骨を強くする生活習慣のためには、「活動的かどうか」ということが大切です。時間があったら、じっと座っているより体を動かして遊ぶことを選ぶ、という習慣です。

 

小学校にあがる前にどのくらい体を動かしているかどうかが、その後の運動能力にも関係し「運動好きかどうか」に関わってきます。

 

運動好きな子、少なくとも運動嫌いではない子にするためには、就学前の運動習慣が欠かせません。

 

ところが近年は、遊び場が減って外出自粛によって外遊びがしにくくなり、子どもたちの活動量の低下が懸念されています。

 

家の中でも、子どもが興味を持ちそうなYouTubeやゲームを利用するなど工夫しながら、親子で楽しく運動をする機会を積極的に作りましょう。

「骨量維持」にはウォーキングや軽めの運動を

仕事や子育てなどで、運動をする時間がとりにくい場合や、ジャンプによる膝への負担が気になる場合は、手軽にできる軽めで短めな運動を、こまめに取り入れてみましょう。

30分のウォーキング習慣が骨粗鬆症予防につながる

毎日30分のウォーキングは、骨粗鬆症学会のガイドラインで推奨されています。骨への負荷は大きくありませんが、継続して行うことによって、骨量を維持することにつながります。

 

ただ、ウォーキングと言っても、そろりそろりと歩くのでは意味がありません。大切なのは、骨に負荷をかけるイメージで、歩幅を広げてどしどしと歩くこと。

日中に行えば、日光によって骨を強くする栄養素「カルシウム」の吸収率をアップさせるビタミンDの合成も促すことができます。

家事をしながらでもできる「かかと落とし」

腰や膝の負担が気になる場合は、日常生活のなかで振動や重力のかかる動きをできるだけ取り入れていくといいでしょう。

 

家の中で気軽にできるものとしては、足を肩幅に開いてつま先で立ち、かかとを勢いよく「トン!」と下ろす「かかと落とし」がおすすめ。

 

簡単な動きですが、かかとに振動と重力がかかるので、骨にとてもいい影響を与えてくれます。

 

場所を選ばずにいつでもどこでもできるほか、転倒やケガのリスクが少ないのも嬉しいポイント。高齢者の方も手軽に取り組めるので、ぜひチャレンジしてみてください。

毎日の「運動習慣」が転倒や骨折予防につながる

骨に負荷をかける運動には、骨を強くするほかにもうひとつ大きな効果があります。
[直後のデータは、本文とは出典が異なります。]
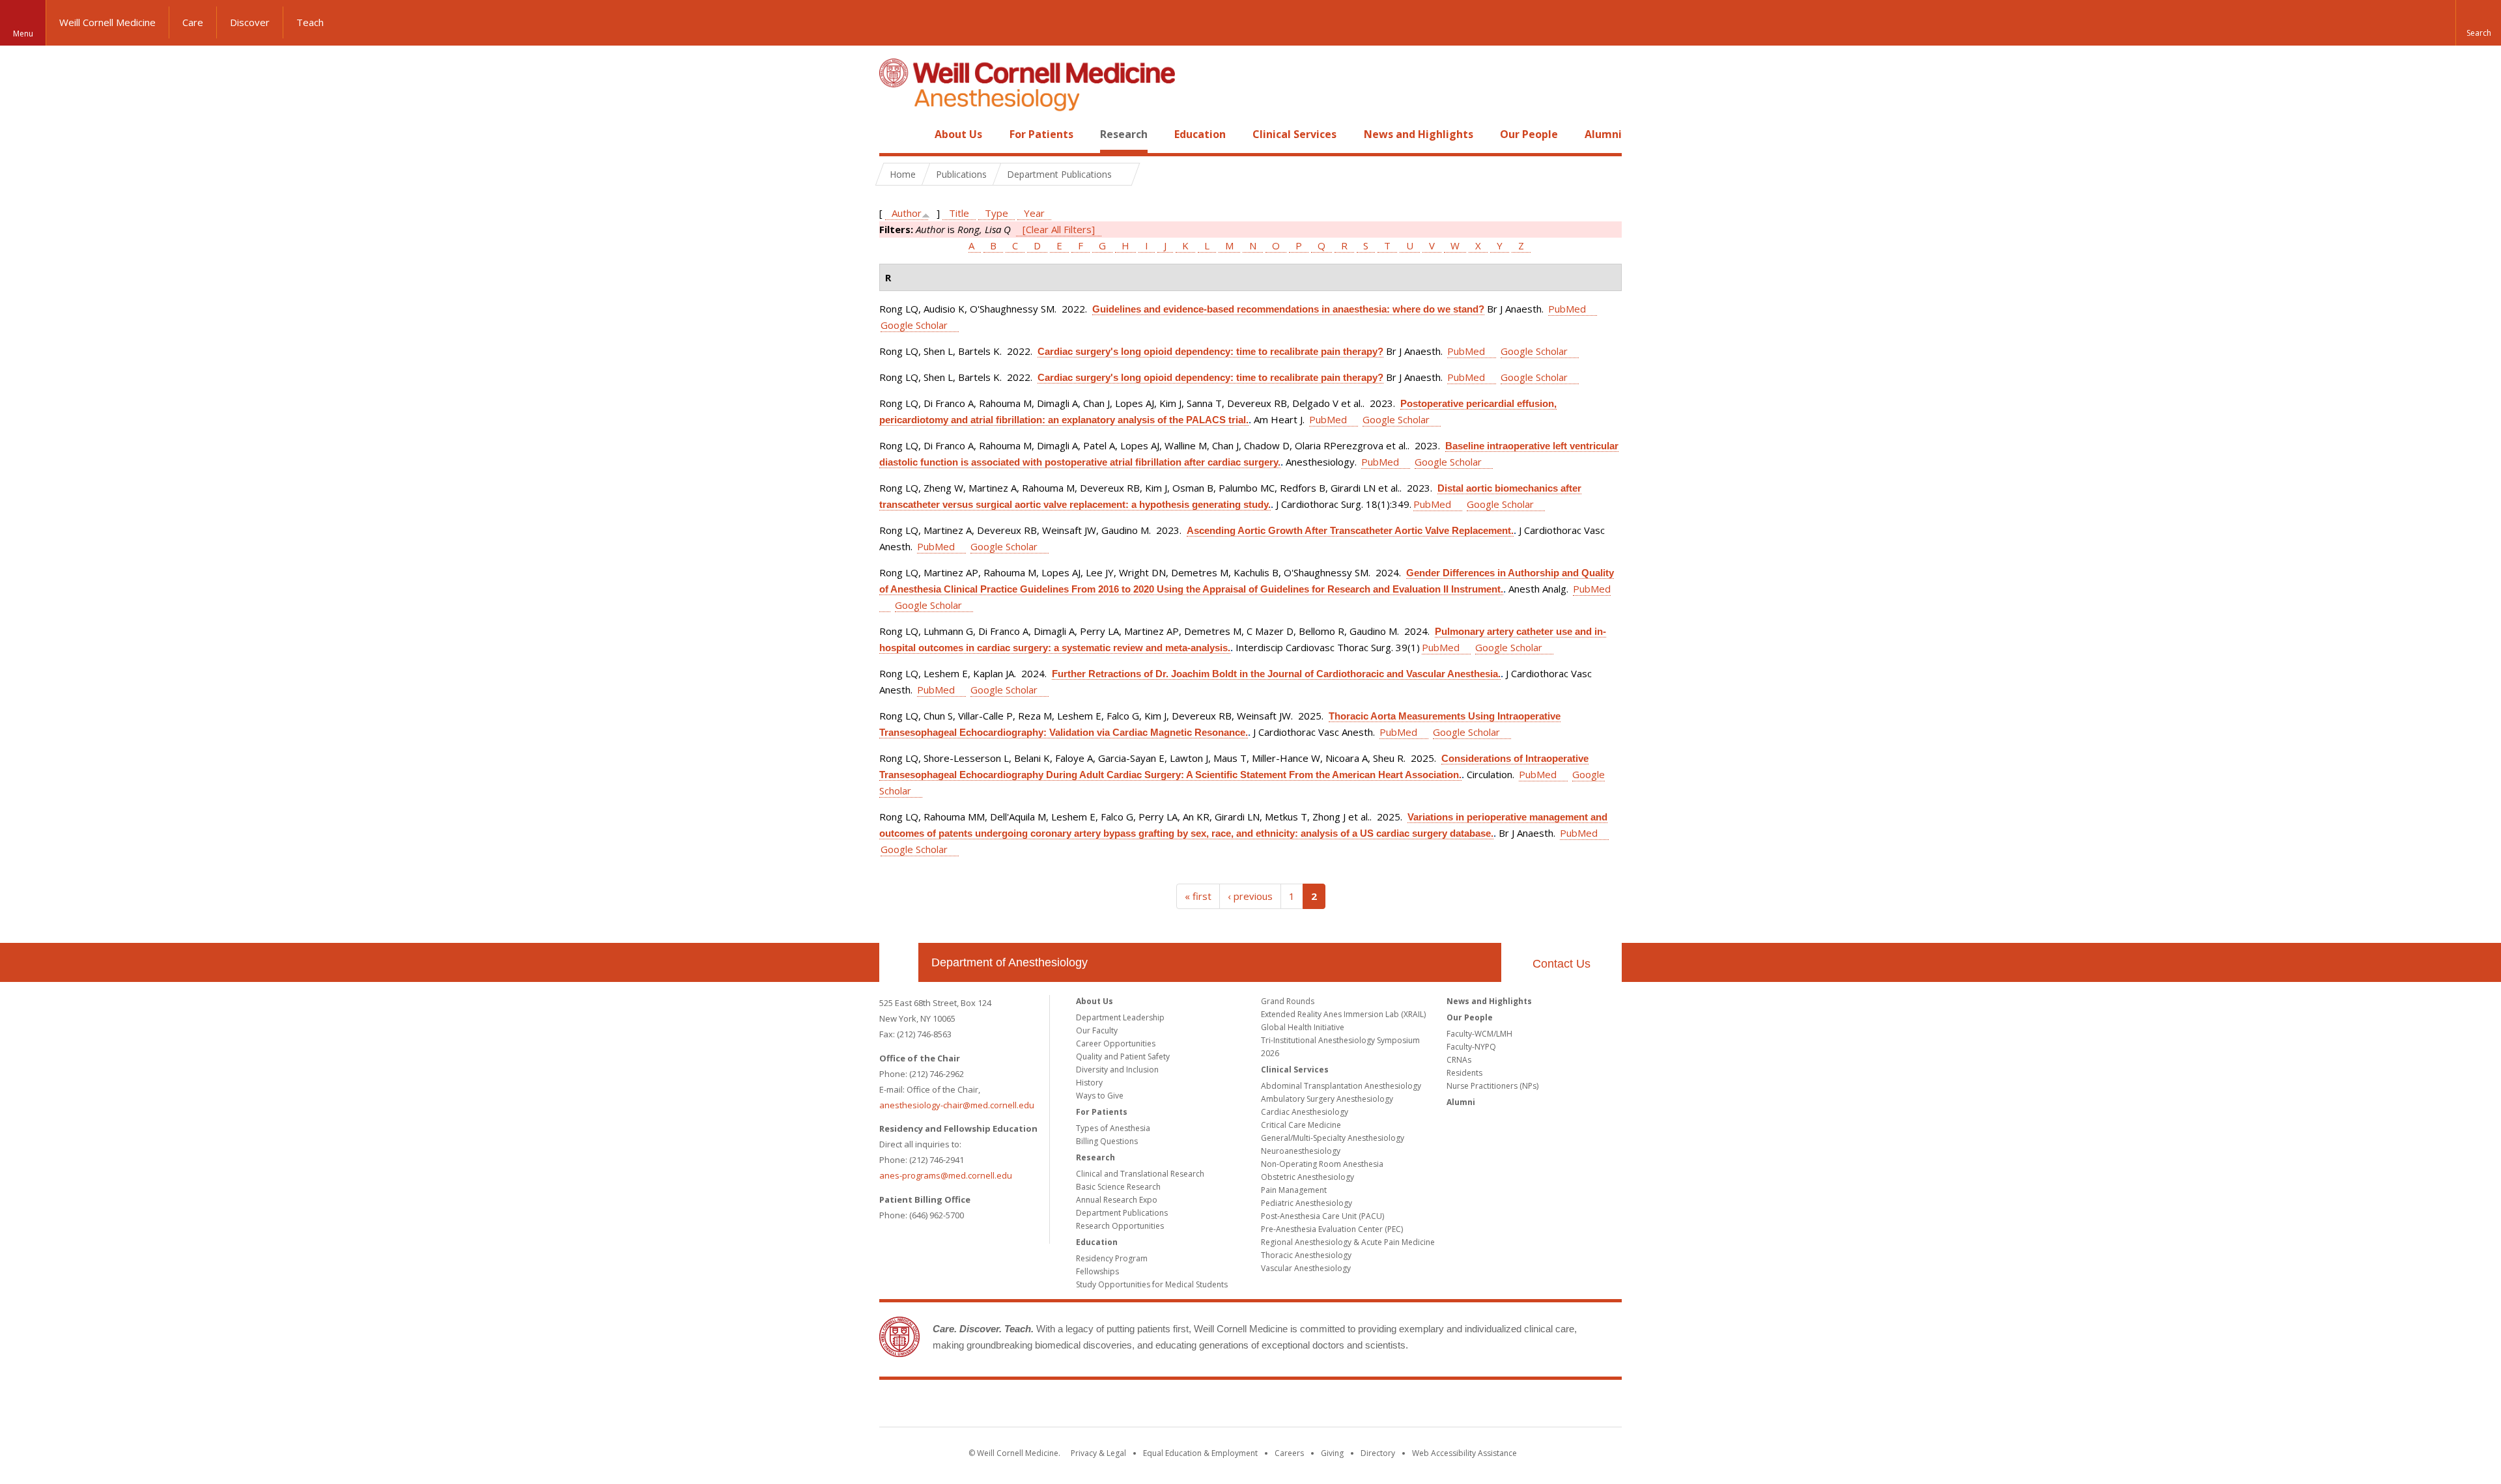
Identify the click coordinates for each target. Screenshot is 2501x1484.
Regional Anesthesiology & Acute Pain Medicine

それは、筋力とバランス能力の維持・向上です。

 

若いうちの運動はもちろん、高齢になってからも体を動かすことが習慣になっていれば、筋力やバランス感覚が身につくため、骨折や転倒を防ぐことができます。

 

コロナ禍で外出する機会が少なくなったり、リモートワークで体を動かしたりする機会がなくなるなど、運動量が減った人は多いかもしれません。

 

まずは、縄とびやウォーキングなどの手軽にできる運動から始め、適度な負荷をかけながら強い骨を作りましょう。

 

PROFILE 坂本優子

群馬大医学部卒業。順天堂大附属練馬病院 准教授。日本で初めて設立された小児・AYA世代ボーンヘルスケアセンター長を務める他「チームボーン」として骨の健康を啓発。専門は小児整形外科、骨代謝。